2. Training and capacity building: Provide comprehensive training to healthcare workers on essential newborn care practices recommended by the World Health Organization (WHO). This includes training on proper thermal care, skin-to-skin contact, establishment of breastfeeding within the first hour of life, and administration of vitamin K.

3. Community education and awareness: Conduct community-based education programs to raise awareness about the importance of maternal health and essential newborn care practices. This can help empower women and families to demand and access quality maternal healthcare services.

4. Integration of technology: Explore the use of technology, such as telemedicine and mobile health applications, to improve access to maternal health services in remote areas. This can facilitate remote consultations, provide health information, and enable timely referrals.

To simulate the impact of these recommendations on improving access to maternal health, a methodology could be developed as follows:

1. Define indicators: Identify specific indicators that can measure the impact of the recommendations on access to maternal health. For example, indicators could include the percentage of women receiving essential newborn care interventions, the percentage of women accessing antenatal and postnatal care services, and the reduction in maternal and neonatal mortality rates.

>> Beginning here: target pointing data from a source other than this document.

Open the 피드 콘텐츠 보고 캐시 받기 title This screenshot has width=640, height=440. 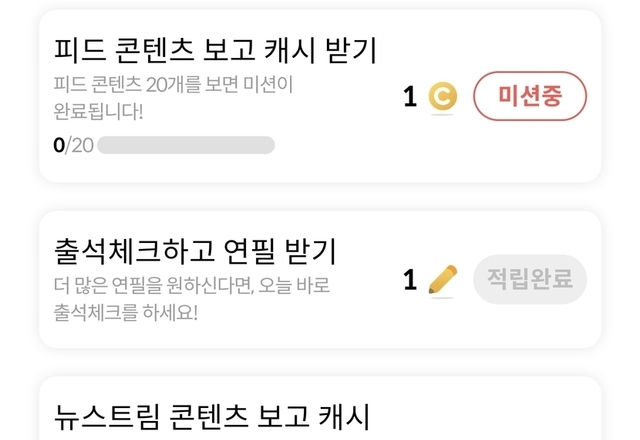214,49
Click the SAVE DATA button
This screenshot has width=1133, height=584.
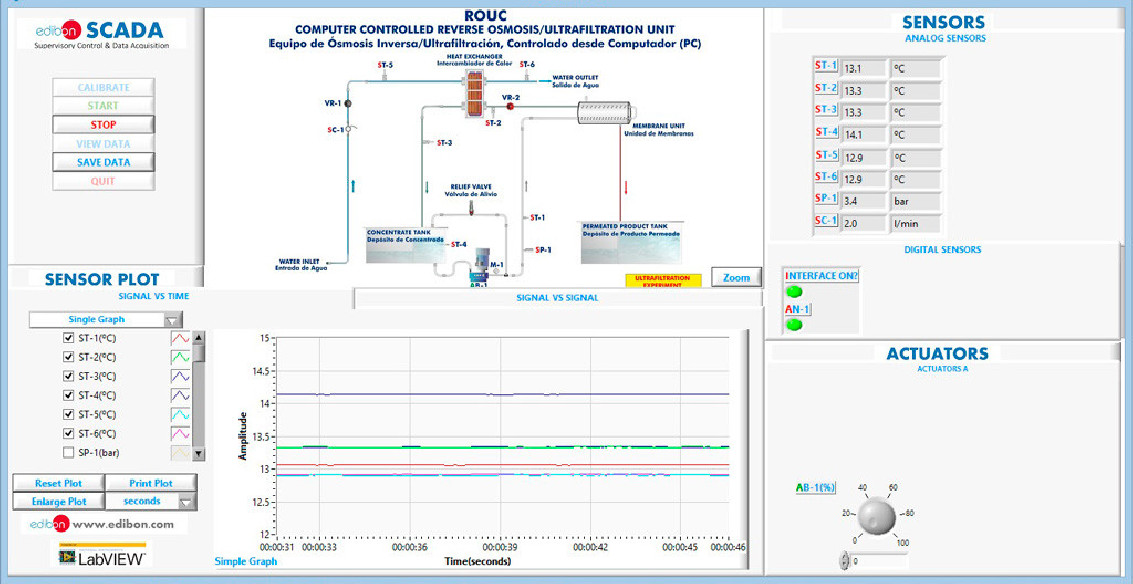[x=104, y=162]
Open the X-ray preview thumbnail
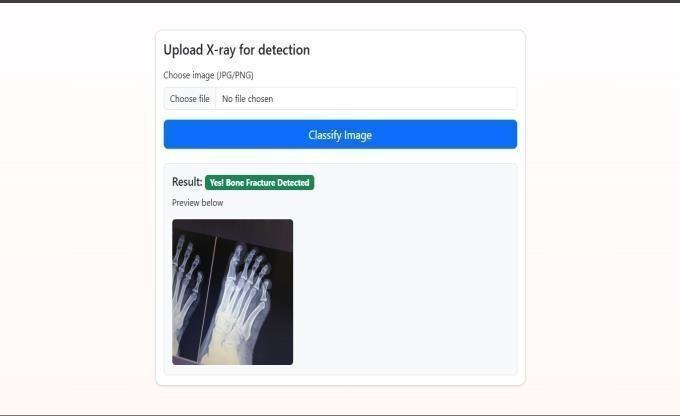The width and height of the screenshot is (680, 416). [x=232, y=292]
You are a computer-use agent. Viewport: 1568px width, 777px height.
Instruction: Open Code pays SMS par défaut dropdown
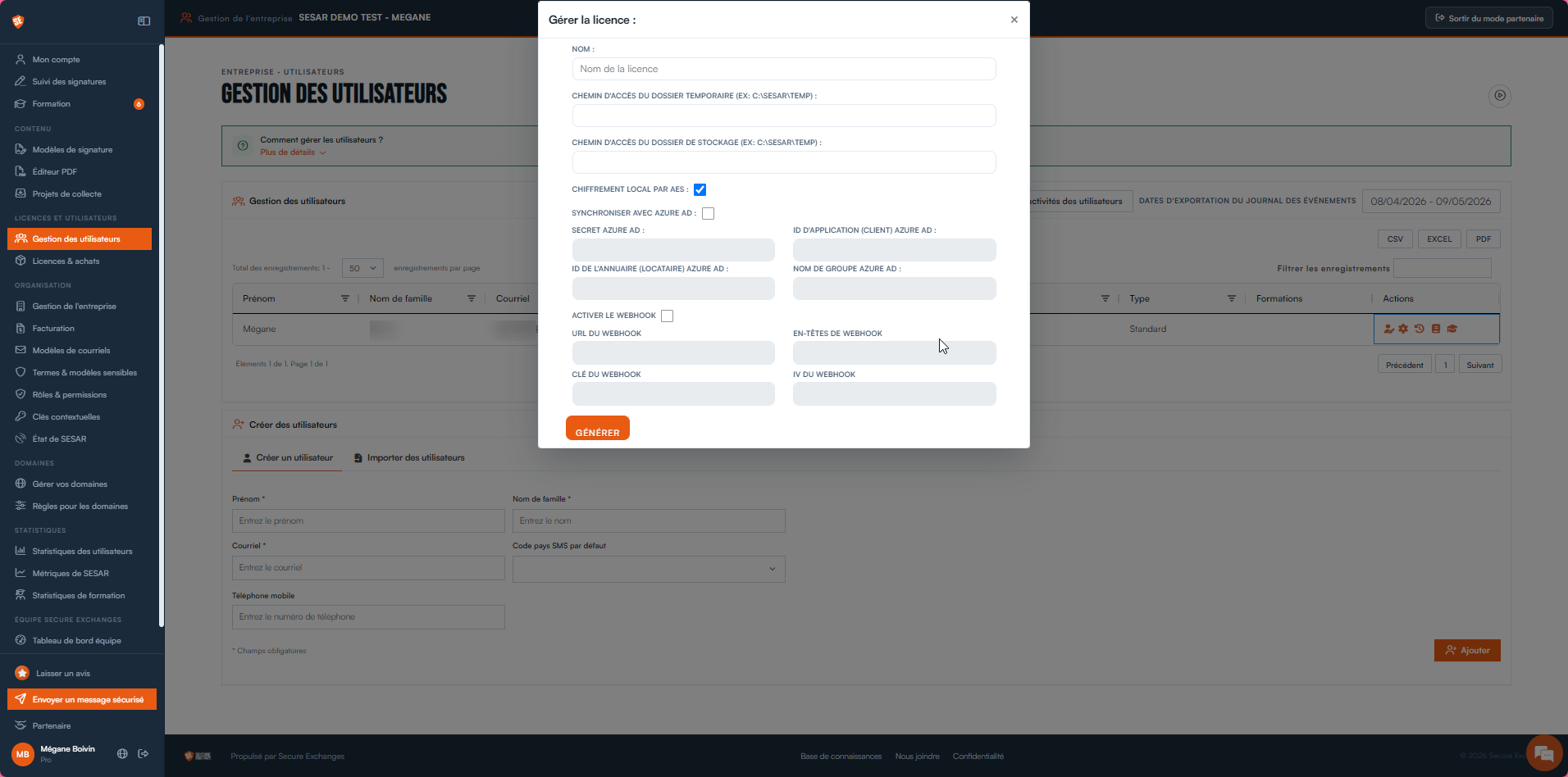coord(649,569)
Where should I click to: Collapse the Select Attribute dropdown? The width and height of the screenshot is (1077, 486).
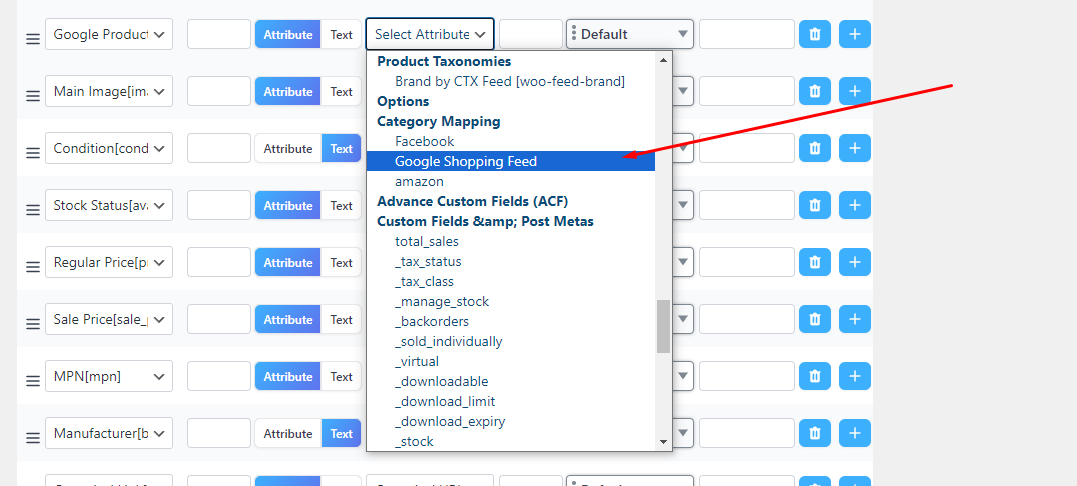coord(429,34)
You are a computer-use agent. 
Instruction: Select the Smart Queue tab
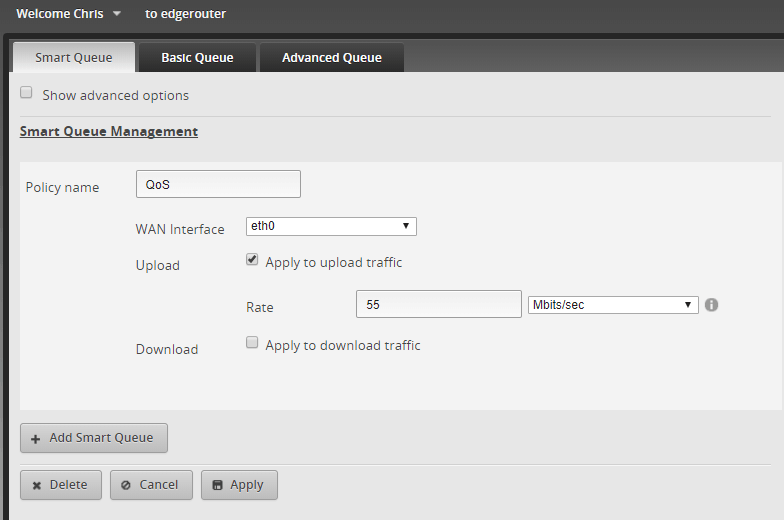click(73, 58)
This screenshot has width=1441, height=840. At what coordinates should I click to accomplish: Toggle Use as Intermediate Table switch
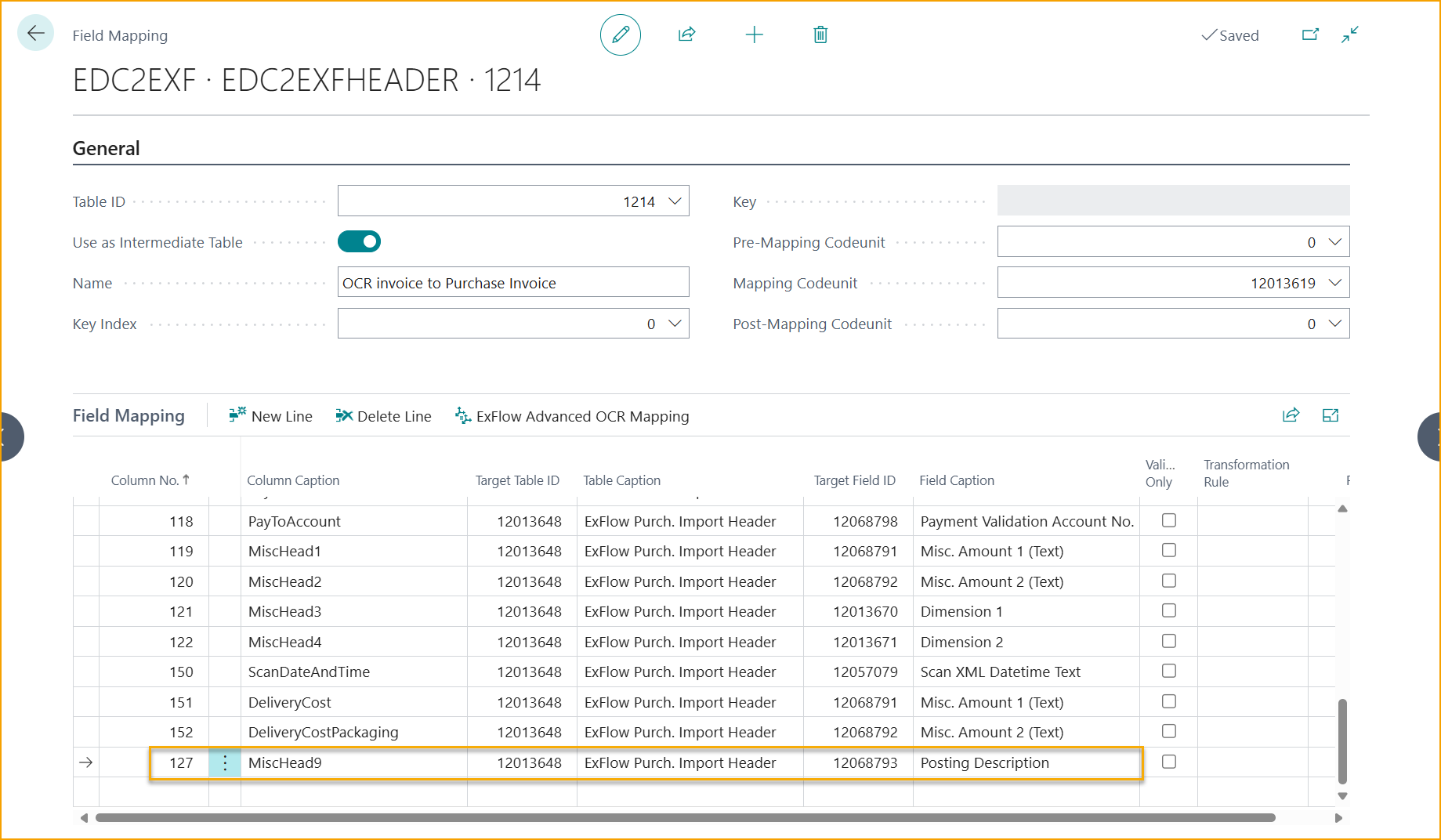click(x=359, y=241)
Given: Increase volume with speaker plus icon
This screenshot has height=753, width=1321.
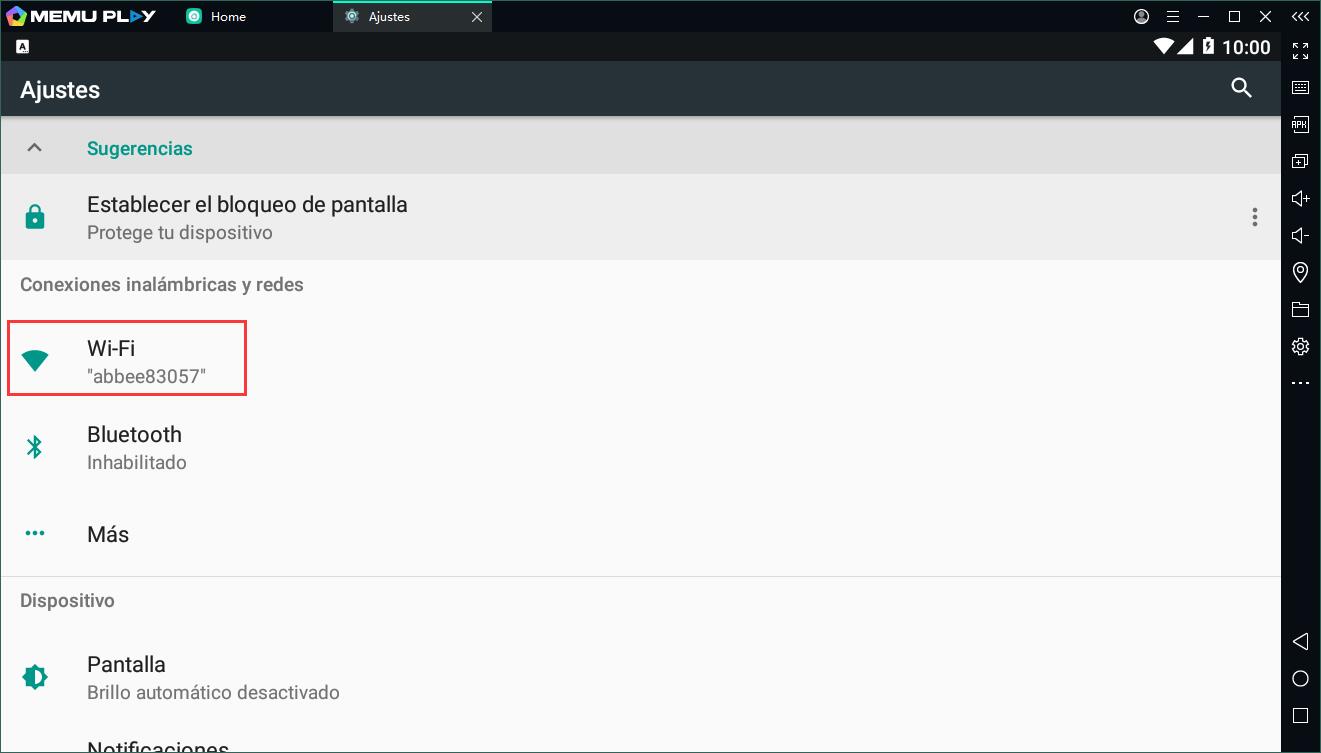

2. Data collection: Collect baseline data on the current status of access to maternal health services in the target area. This can include data on healthcare infrastructure, healthcare worker capacity, community awareness, and health outcomes.

3. Intervention implementation: Implement the recommended interventions in the target area. This may involve training healthcare workers, improving healthcare infrastructure, conducting community education programs, and integrating technology solutions.

4. Data analysis: Collect data after the implementation of the interventions to assess their impact on access to maternal health services. Compare the post-intervention data with the baseline data to measure any changes in the defined indicators.

5. Evaluation and interpretation: Analyze the data to evaluate the effectiveness of the interventions in improving access to maternal health. Interpret the findings to understand the strengths and weaknesses of the interventions and identify areas for further improvement.

6. Recommendations and scaling up: Based on the evaluation, make recommendations for scaling up successful interventions and addressing any challenges or gaps identified. These recommendations can inform future policies and programs aimed at improving access to maternal health services.

It is important to note that the methodology may vary depending on the specific context and resources available. Collaboration with relevant stakeholders, such as healthcare providers, policymakers, and community members, is crucial for the successful implementation and evaluation of the interventions.